• **WRITTEN INSTRUCTION A**:
Copy out, word for word, the part of the records that opens with the line containing "Task: Open the Calendar menu item" and closes with the line containing "Action: (x=345, y=825)", including both of those lines. Leave the pictures out of your copy.

-------- EXTRACTED TEXT

However, the period of the late 18th and early 19th cent. was a time of dynamic economic change. The factory system, the discovery and use of steam power, improved inland transportation (canals and turnpikes), the ready supply of coal and iron, a remarkable series of inventions, and men with capital who were eager to invest—all these elements came together to produce the epochal change known as the Industrial Revolution .
The impact of these developments on social conditions was enormous, but the most significant socioeconomic fact of all from 1750 to 1850 was the growth of population. The population of Great Britain (excluding Northern Ireland) grew from an estimated 7,500,000 in 1750 to about 10,800,000 in 1801 (the year of the first national census) and to about 23,130,000 in 1861. The growing population provided needed labor for industrial expansion and was accompanied by rapid urbanization. Urban problems multiplied. At the same time a new period of inclosures (1750-1810; this time to increase the arable farmland) deprived small farmers of their common land. The Speenhamland System (begun in 1795), which supplemented wages according to the size of a man’s family and the price of bread, and the Poor Law of 1834 were harsh revisions of the relief laws.
The social unrest following these developments provided a fertile field for Methodism , which had been begun by John Wesley in the mid-18th cent. Methodism was especially popular in the new industrial areas, in some of which the Church of England provided no services. It has been theorized that by pacifying social unrest Methodism contributed to the prevention of political and social revolution in Britain.
In the 1820s the reform impulse that had been largely stifled during the French Revolution revived. Catholic Emancipation (1829) restored to Catholics political and civil rights. In 1833 slavery in the British Empire was abolished. (The slave trade had been ended in 1807.) Parliamentary reform was made imperative by the new patterns of population distribution and by the great growth during the industrial expansion in the size and wealth of the middle class, which lacked commensurate political power. The general elections that followed the death of George IV brought to power a Whig ministry committed to parliamentary reform. The Reform Bill of 1832 (see under Reform Acts ) enfranchised the middle class and redistributed seats to give greater representation to London and the urban boroughs of N England. Other parliamentary legislation established the institutional basis for efficient city government and municipal services and for government inspection of factories, schools, and poorhouses.

----------------

• **WRITTEN INSTRUCTION B**:
According to the text on Britain's industrial and reform era, in what year was slavery in the British Empire abolished?

-------- RECORD EXTRACTS

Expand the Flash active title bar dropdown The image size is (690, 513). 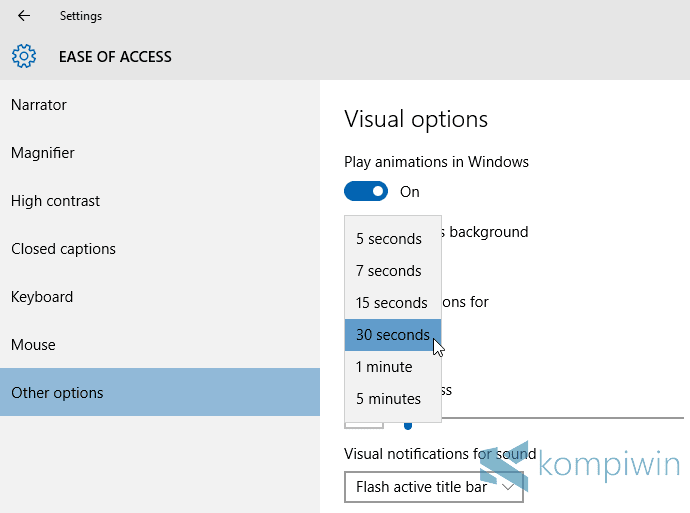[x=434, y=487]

----------------
-------- RECORD EXTRACTS

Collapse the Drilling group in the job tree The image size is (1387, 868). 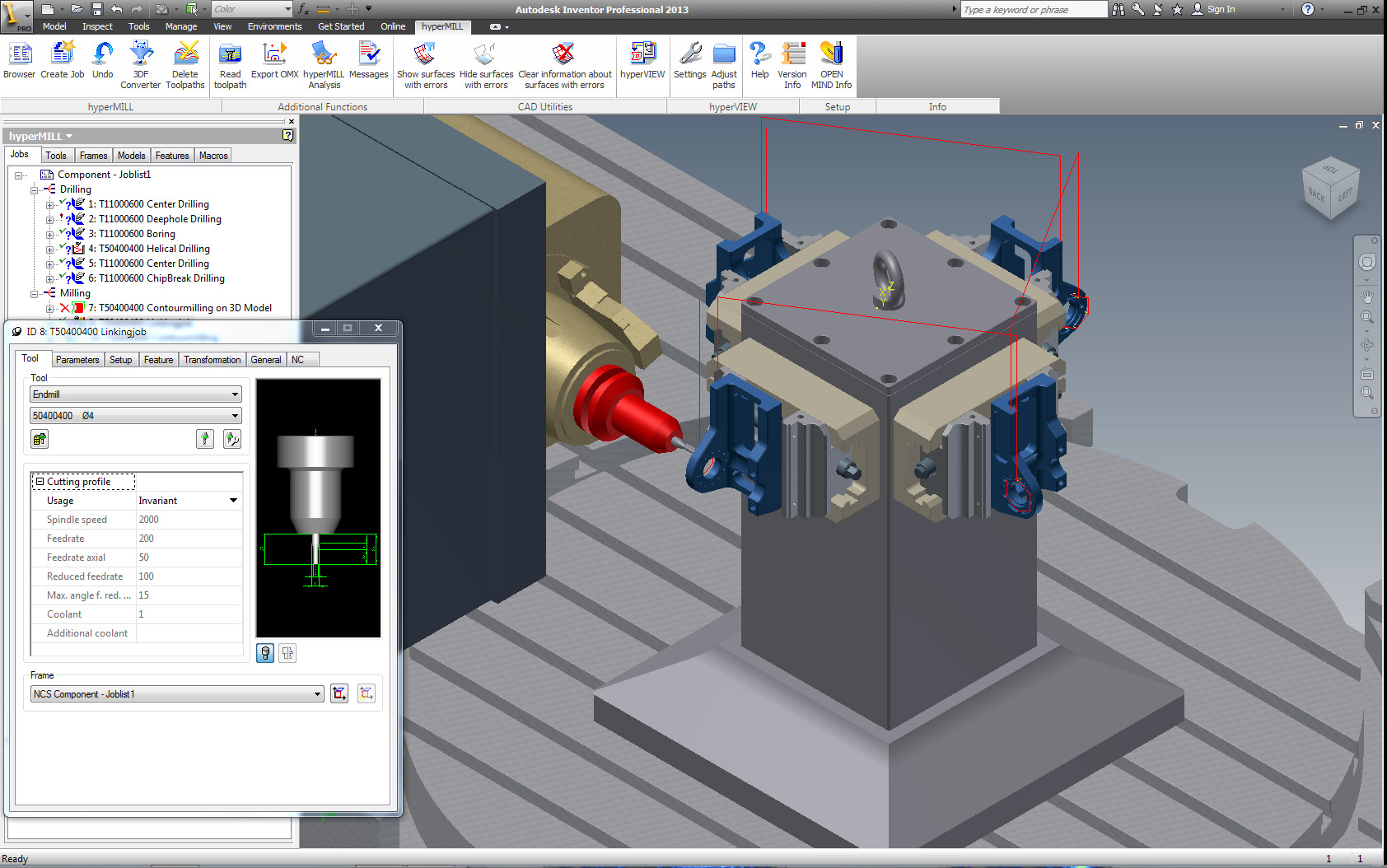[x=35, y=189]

----------------
-------- RECORD EXTRACTS

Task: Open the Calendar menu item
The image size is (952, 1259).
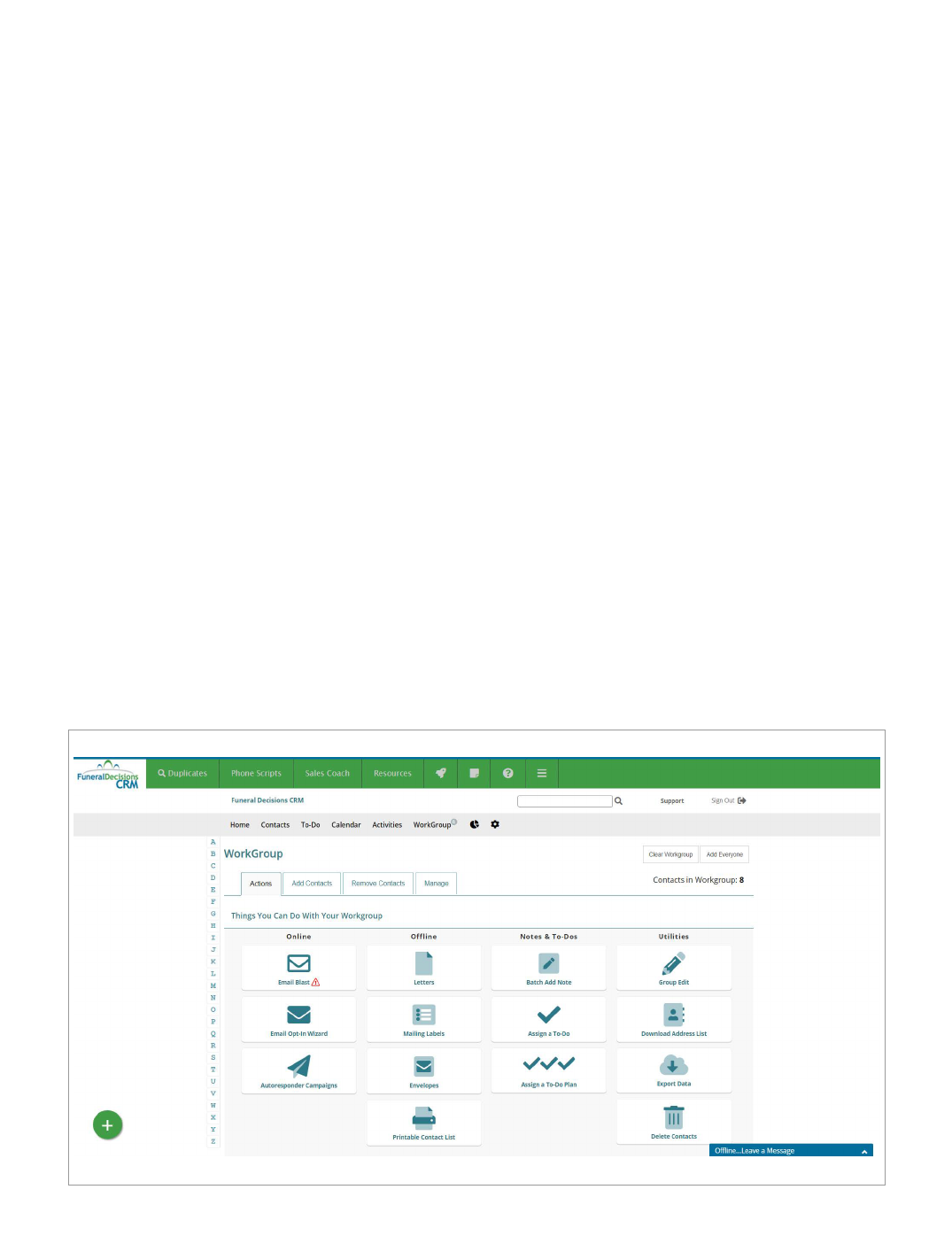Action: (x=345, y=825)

----------------

• **WRITTEN SOLUTION A**:
Task: Open the Calendar menu item
The image size is (952, 1259).
Action: (x=345, y=825)

• **WRITTEN SOLUTION B**:
1833